Ben dicesti, mia buona Amalia: avrebbe piaciuto anche a me la conoscenza del Pellico, felice ingegno italiano; siccome, potendolo, avrei fatto anche un viaggio per vedere accoppiate in una stessa persona e la Amalia e la Iginia. - Divenisti dunque anche una Medici? Eri una Medici allorché, provando la tua parte, mi scrivevi il 6 luglio? Di tante medicine io però non vorrei fuorché il dirti col Tasso: E tu chi sei, medica mia pietosa?, ma questo nel più platonico e metafisico senso che avesse passo nel Collegio della Sorbona, perché né alla età mia convengono altri sensi, né in meno onesto modo potrei accoppiare al devoûment la considération e il respect che son la impresa dell'ultimo tuo bigliettino alla rococò.

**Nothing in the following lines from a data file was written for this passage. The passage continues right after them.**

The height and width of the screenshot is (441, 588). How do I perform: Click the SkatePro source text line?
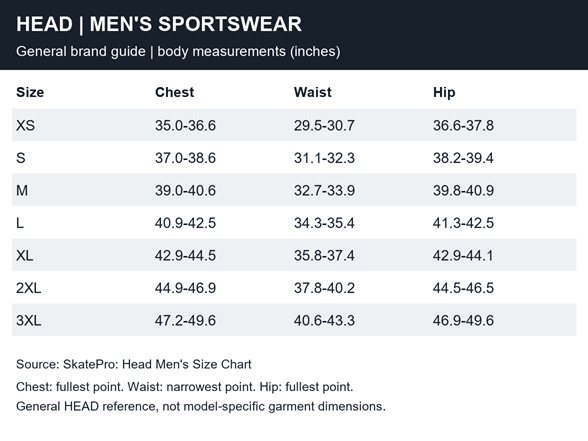click(134, 364)
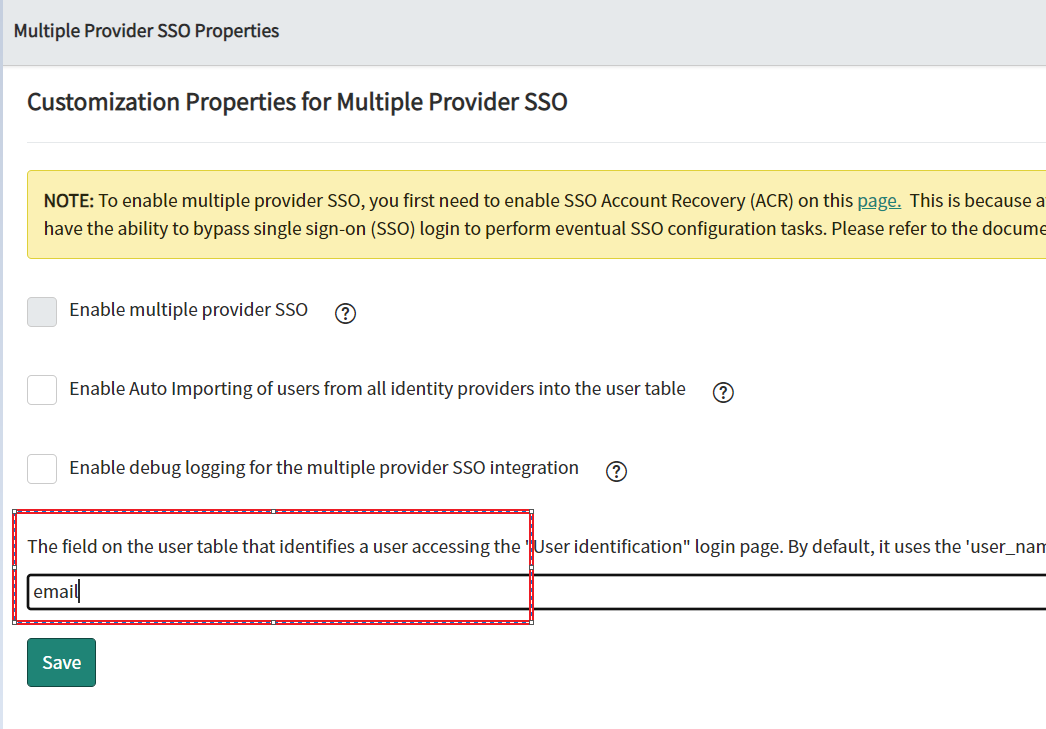Enable the multiple provider SSO checkbox
Screen dimensions: 1046x729
coord(41,311)
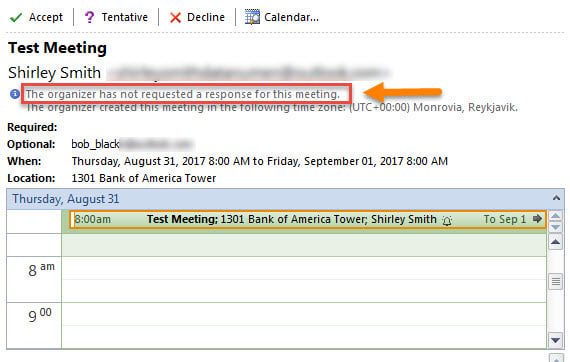Click the 8 am time slot row
This screenshot has width=570, height=362.
[304, 279]
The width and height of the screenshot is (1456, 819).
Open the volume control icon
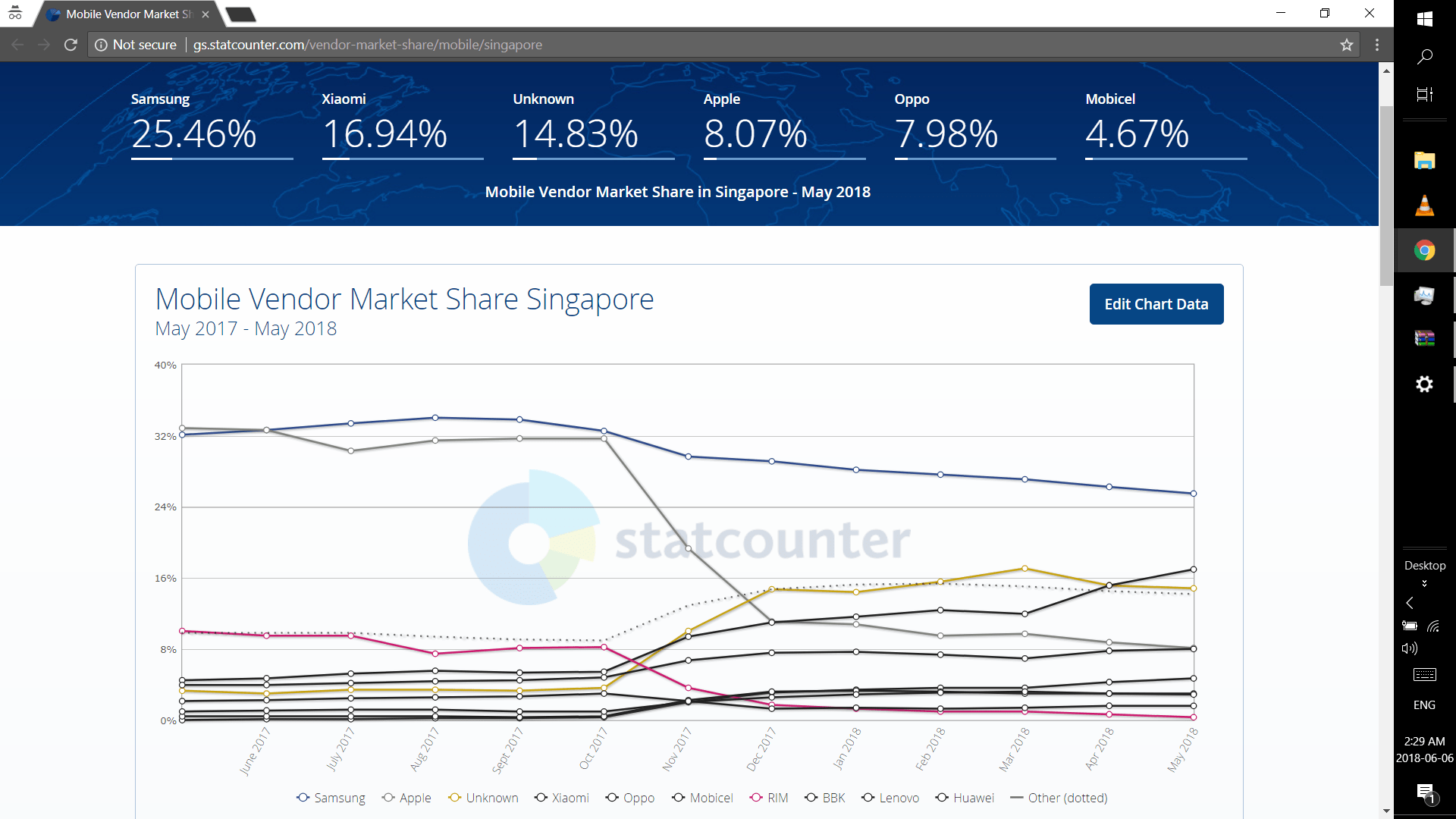(1409, 648)
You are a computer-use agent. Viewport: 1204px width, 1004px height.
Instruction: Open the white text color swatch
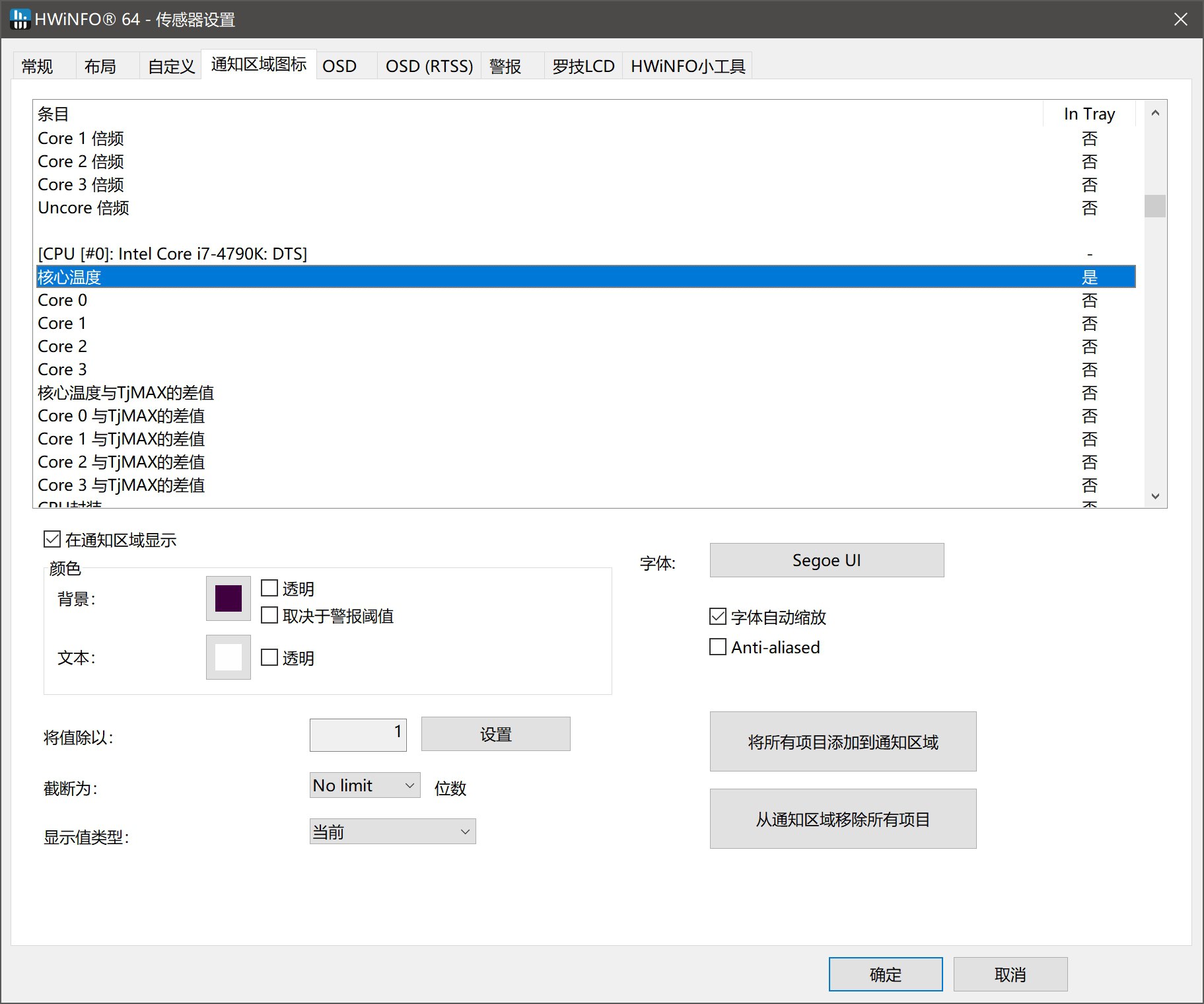[x=229, y=657]
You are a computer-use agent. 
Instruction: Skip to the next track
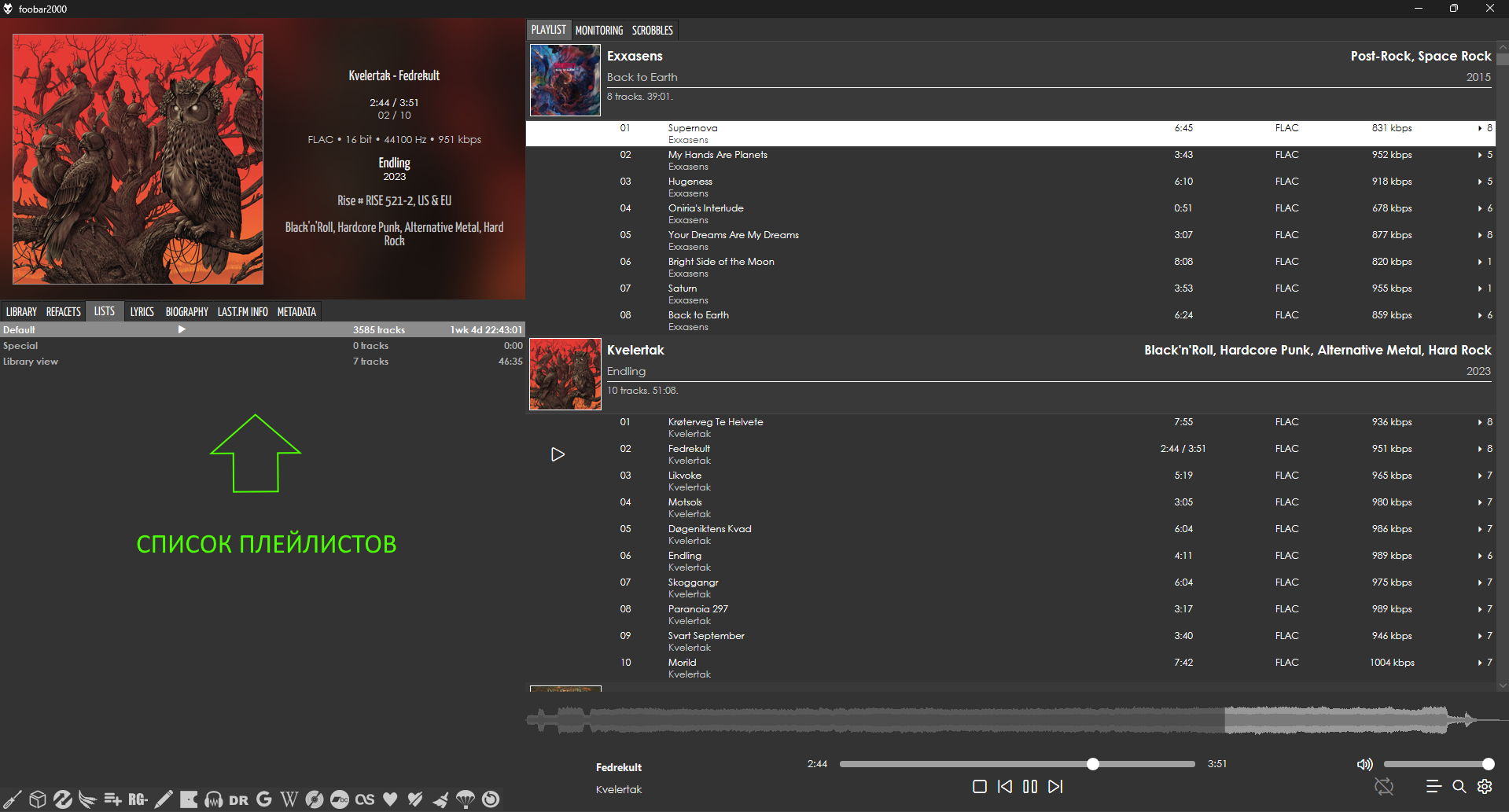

Or poi mi volgo con cento saluti e mille baci di mano e un milione di auguri di buona salute e felicità alla tua Mamma e alla tua sorella appiccicarella, alle quali odo con piacere che presto ti porrai in stato di dar nipotini. Amen amen, e chiamane uno Giuseppe-Gioachino. Il cognome resterà a me perché io sempre rimanga il tuo aff.moBelli
LETTERA 439.
AD AMALIA BETTINI - BOLOGNADi Roma, 19 maggio 1842
Mia buona Amalia, ancor questa volta i versi caccian fuori la prosa. Ma tu vai a nozze, e ti abbisognava un sarto ed un parrucchiere che ti acconciassero nel giorno de' tuoi capitoli.